+++ Information

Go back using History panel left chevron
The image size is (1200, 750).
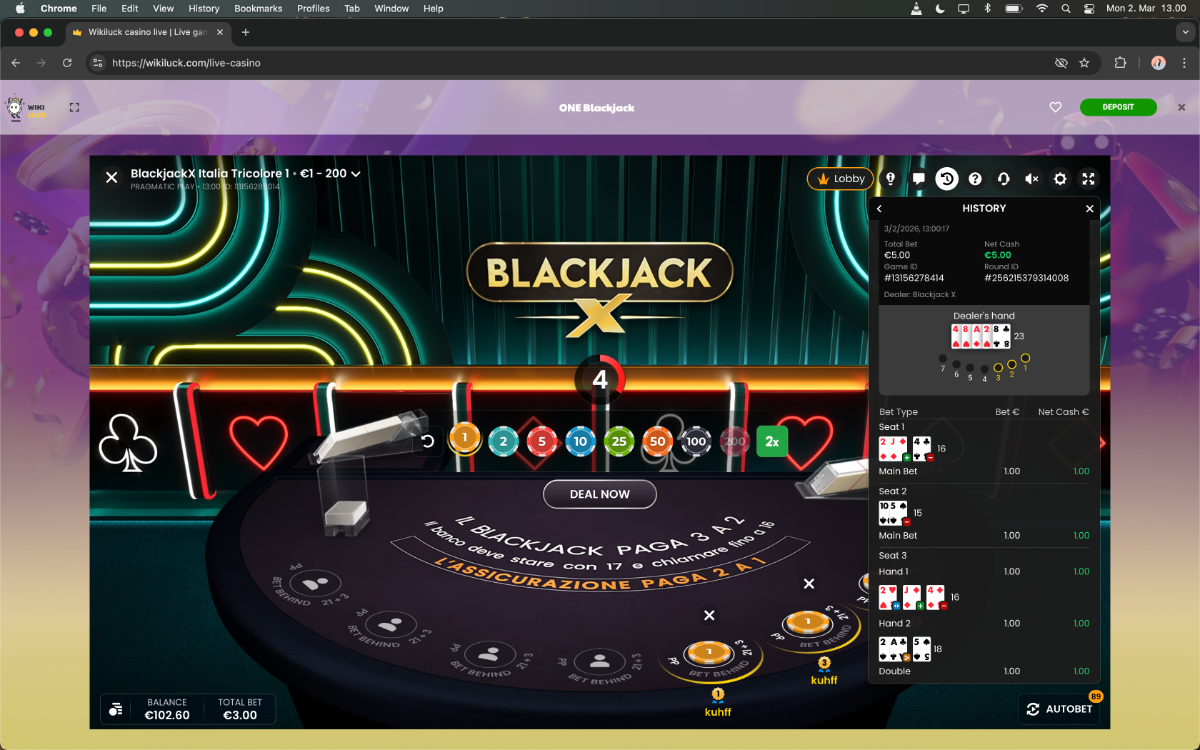coord(880,209)
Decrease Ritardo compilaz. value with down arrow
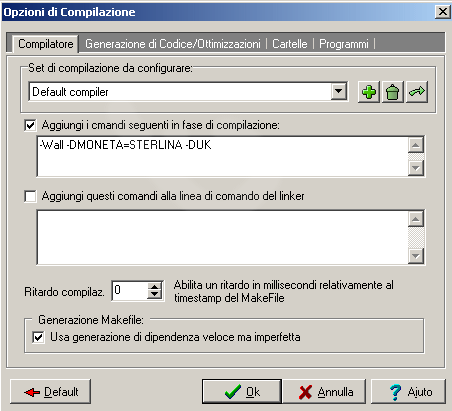The height and width of the screenshot is (411, 452). pos(154,295)
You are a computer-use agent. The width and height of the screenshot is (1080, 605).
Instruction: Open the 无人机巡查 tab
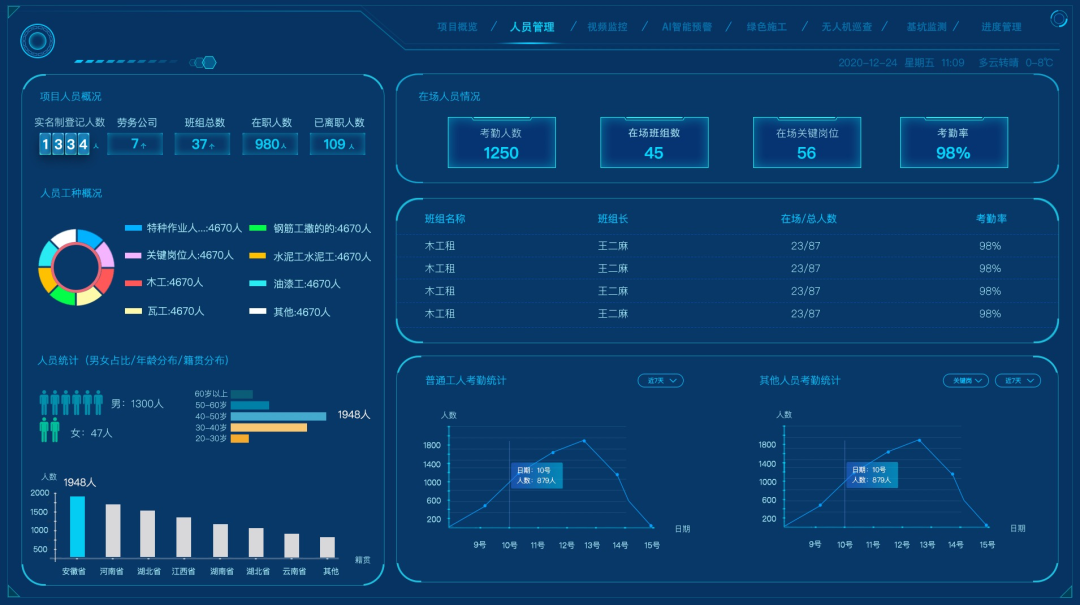[x=846, y=27]
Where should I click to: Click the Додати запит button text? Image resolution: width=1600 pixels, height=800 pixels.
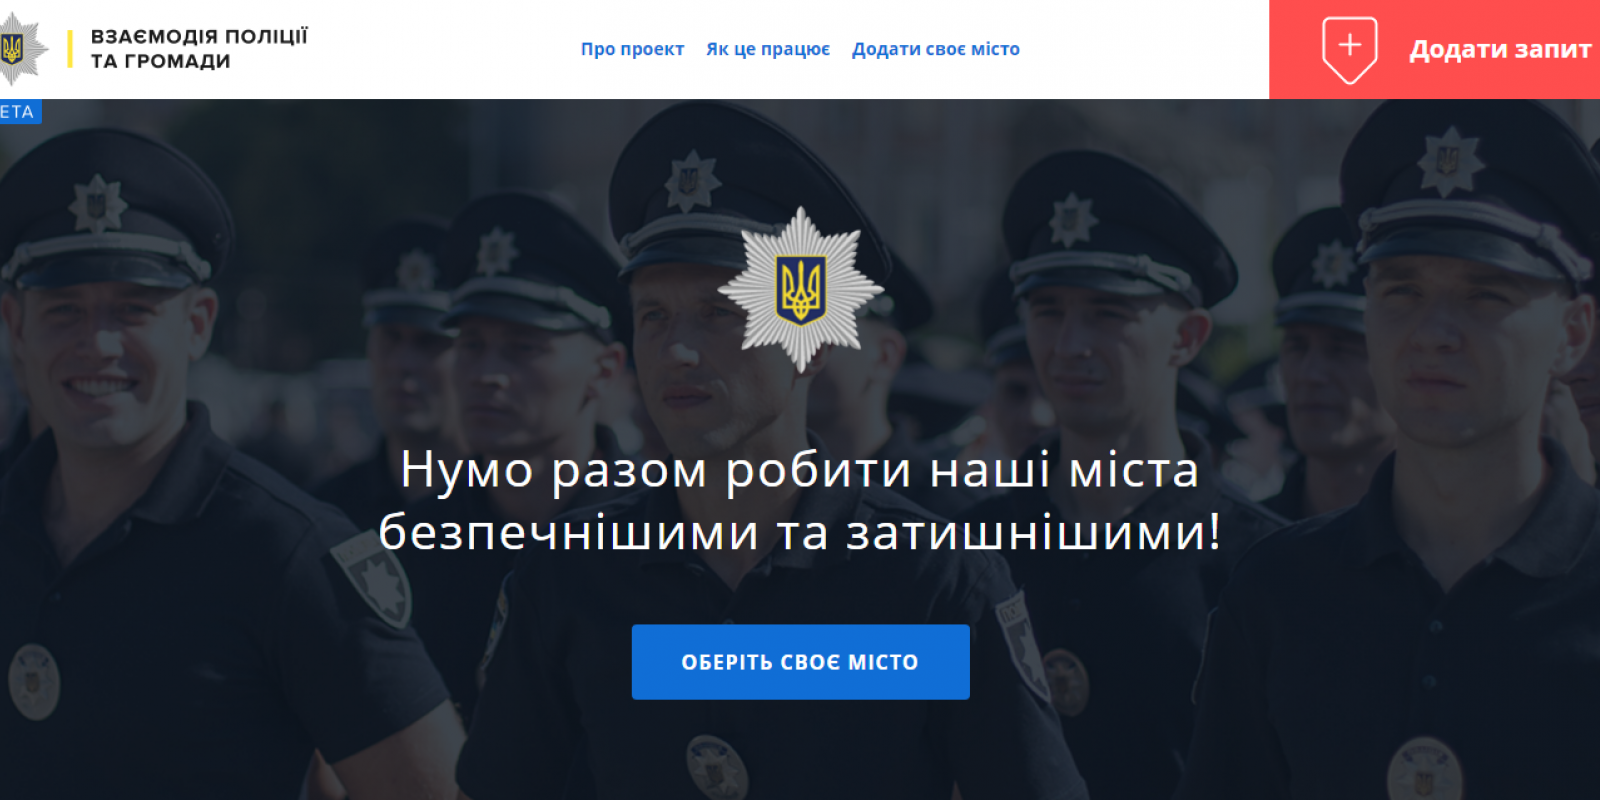[x=1500, y=49]
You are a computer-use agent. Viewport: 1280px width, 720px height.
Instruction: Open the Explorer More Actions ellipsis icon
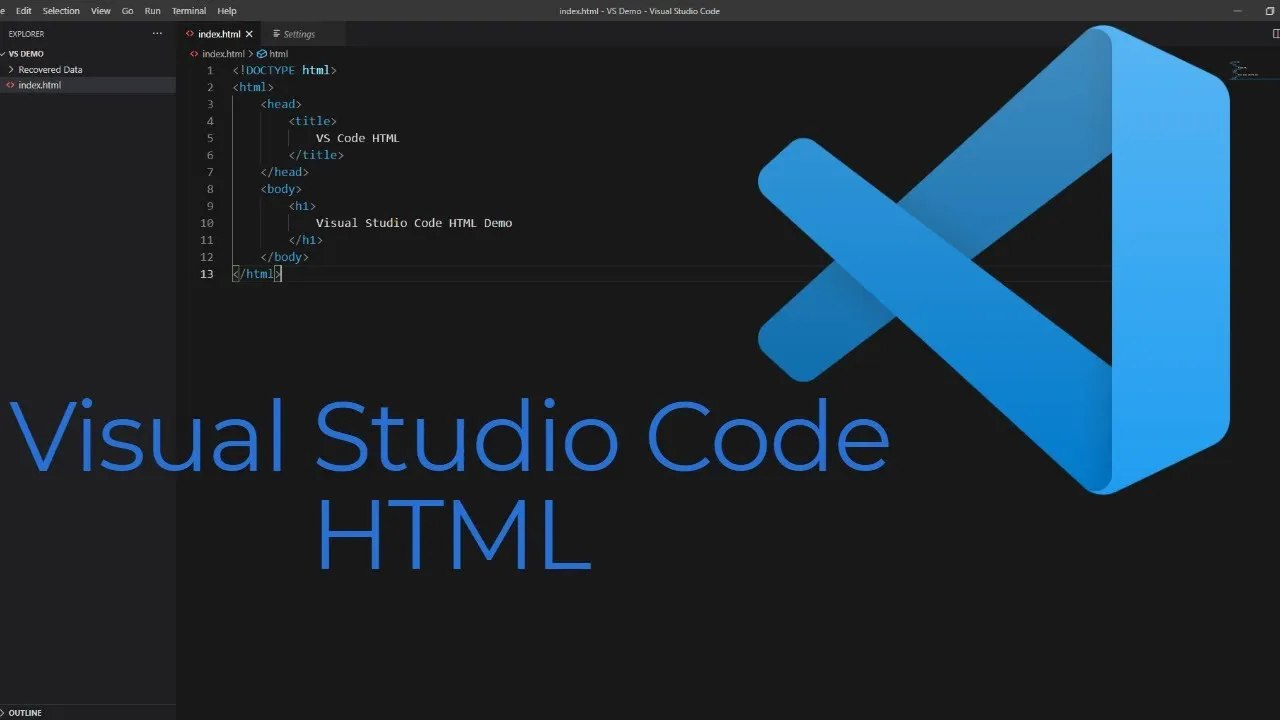[x=156, y=33]
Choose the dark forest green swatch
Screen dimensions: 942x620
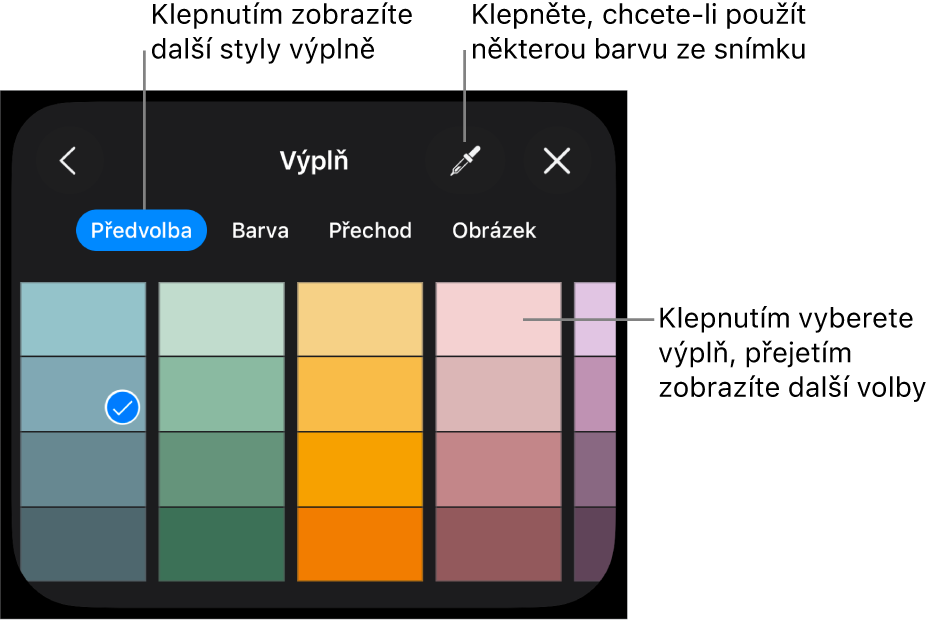(222, 544)
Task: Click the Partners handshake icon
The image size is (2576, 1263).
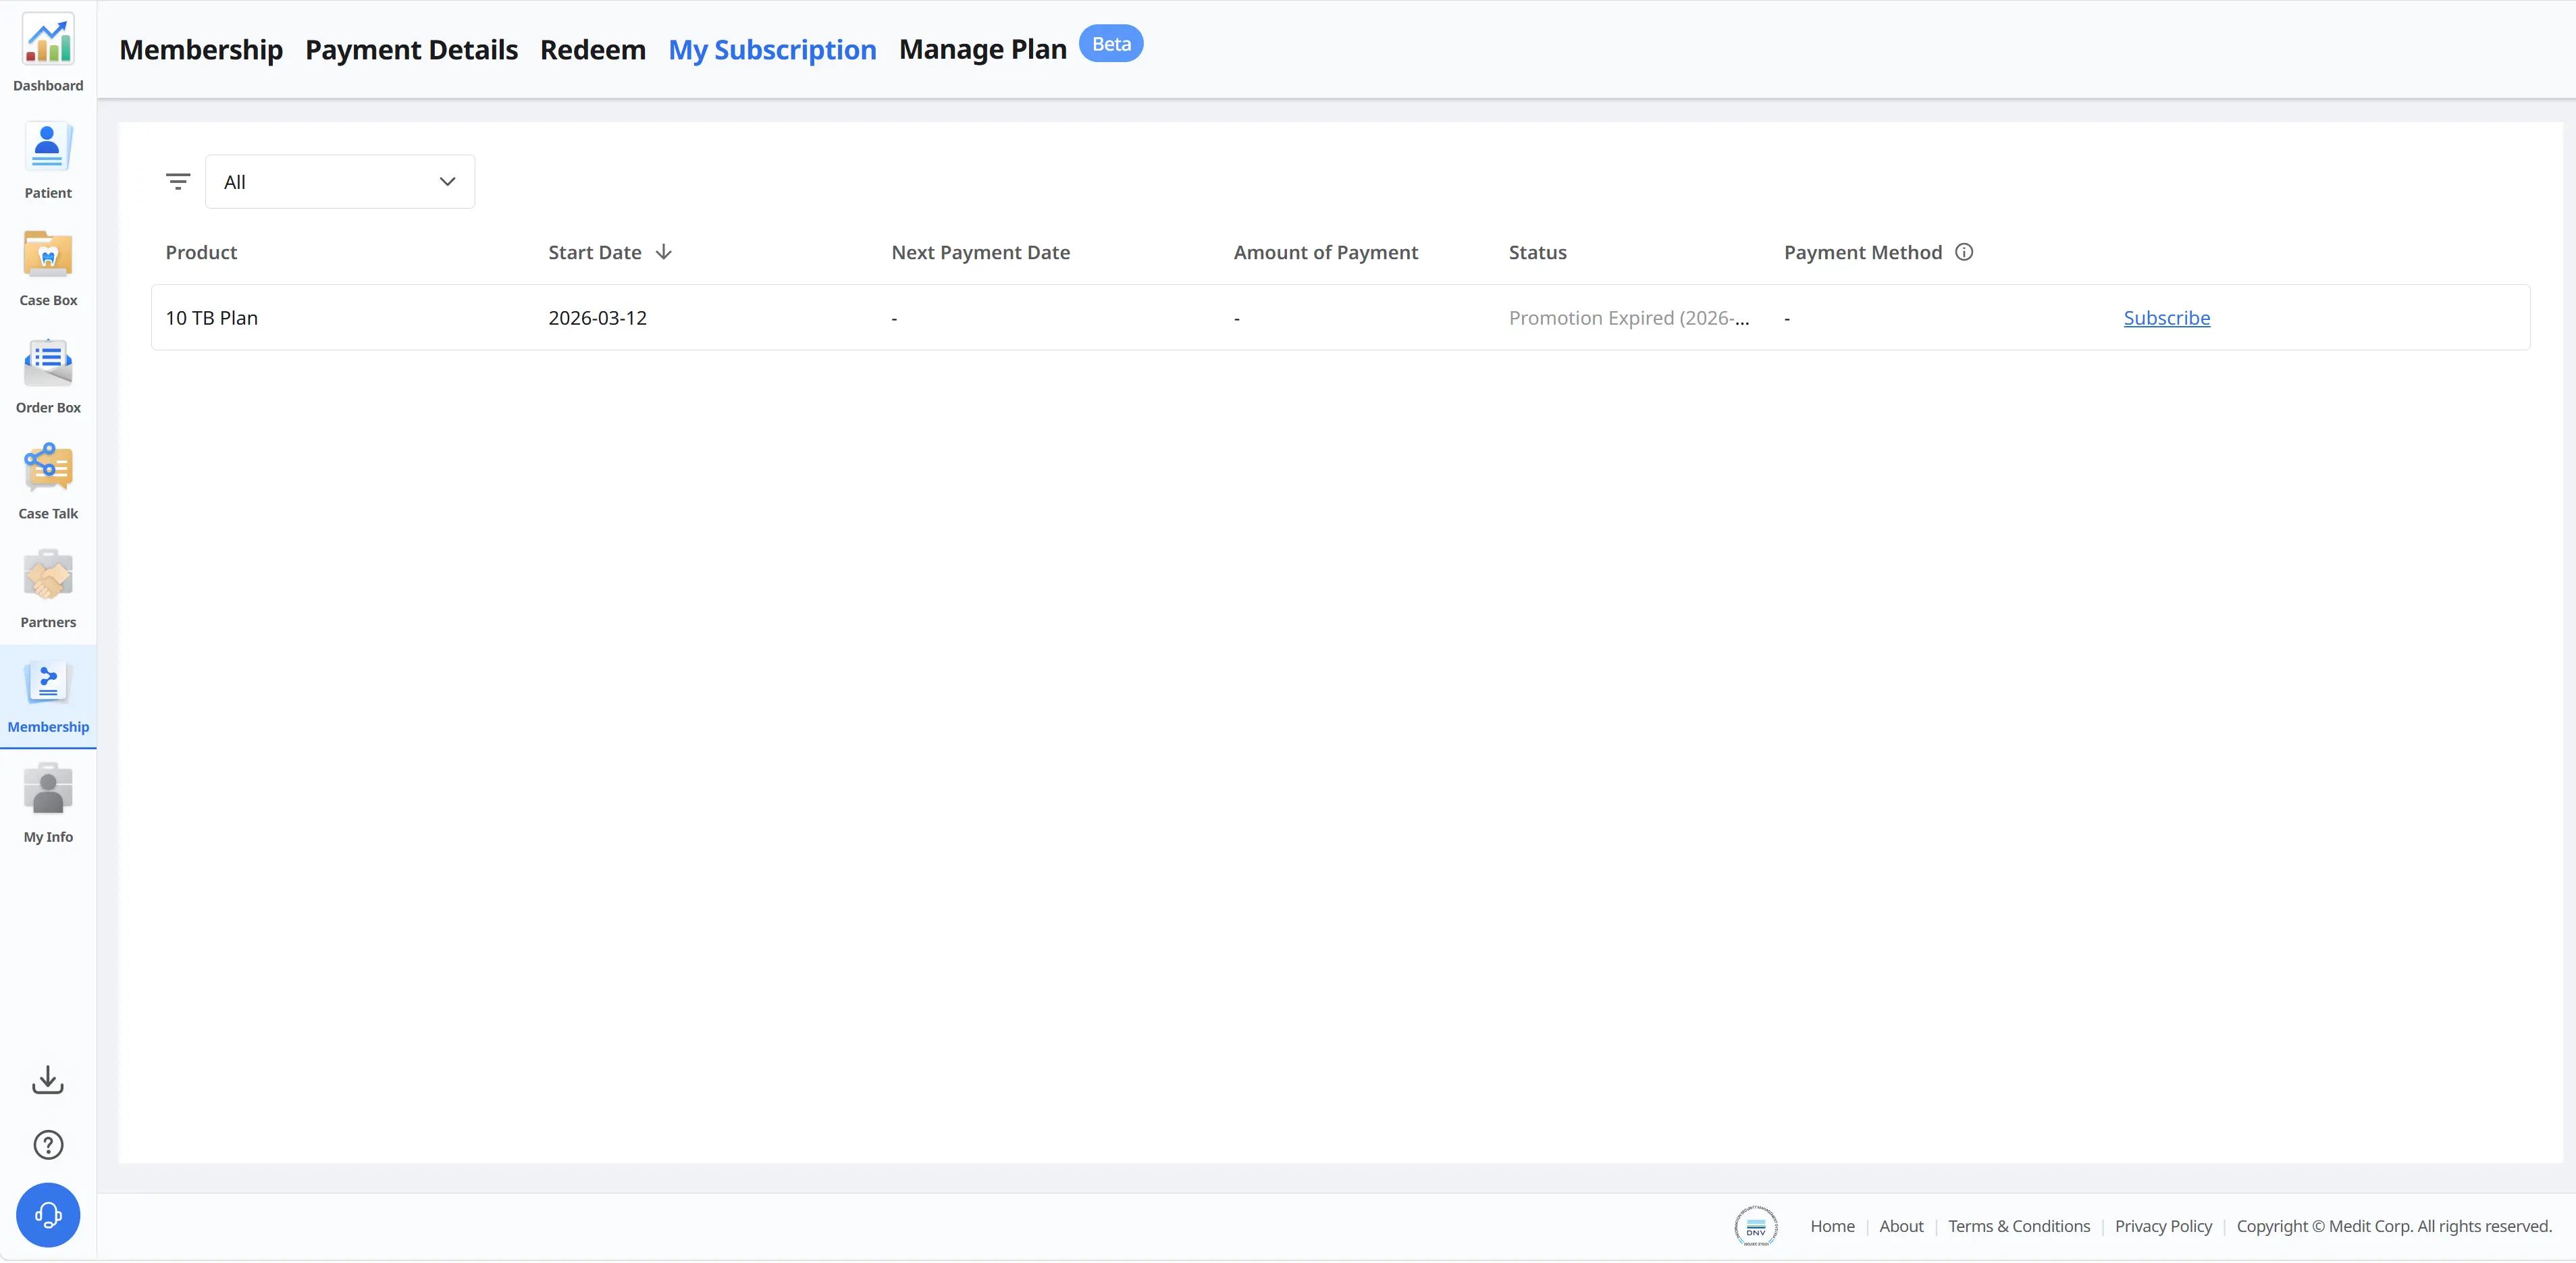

++++++

--- Instructions to follow ---
Throughout the data above, copy all lines where the word "computer" is found.

--- Solution to the problem ---
You are a computer-use agent. The width and height of the screenshot is (1080, 605).
You are a computer-use agent. Viewport: 1280px width, 720px height.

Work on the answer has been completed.